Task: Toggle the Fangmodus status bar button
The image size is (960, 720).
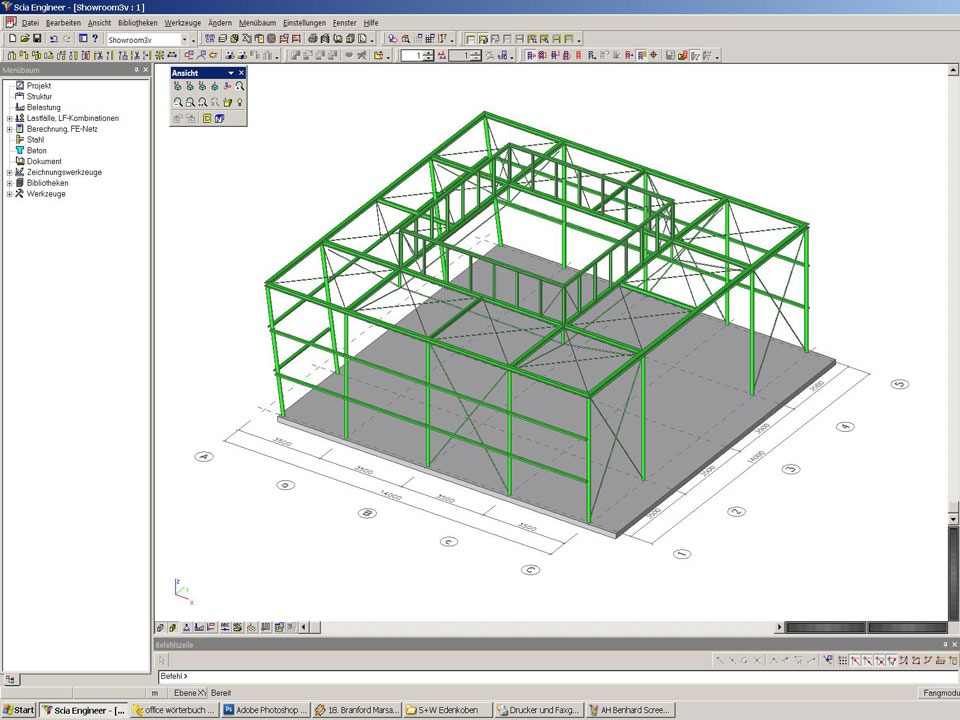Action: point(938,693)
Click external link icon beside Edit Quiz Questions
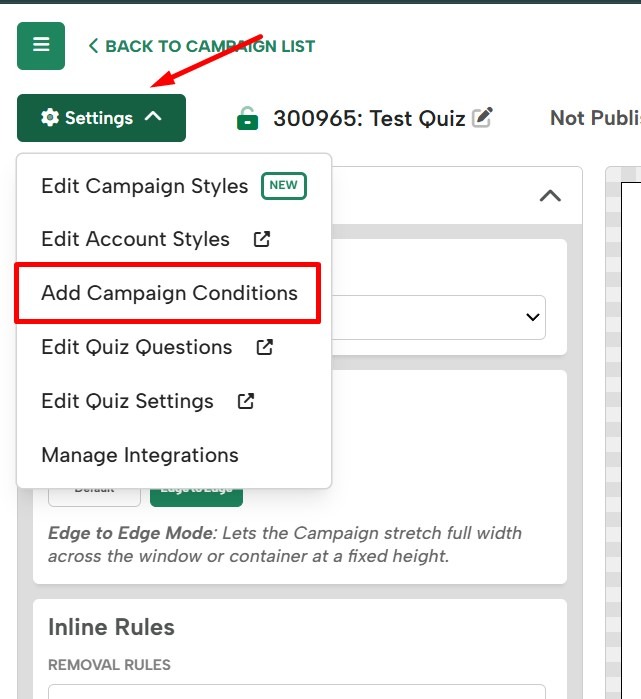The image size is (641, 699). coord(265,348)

-----

- Your instructions
Reproduce every line of the records above word for word, leaving out the pictures.

- Reply to the task
Task: Toggle the Fangmodus status bar button
The image size is (960, 720).
Action: point(938,693)
Click external link icon beside Edit Quiz Questions
The image size is (641, 699). coord(265,348)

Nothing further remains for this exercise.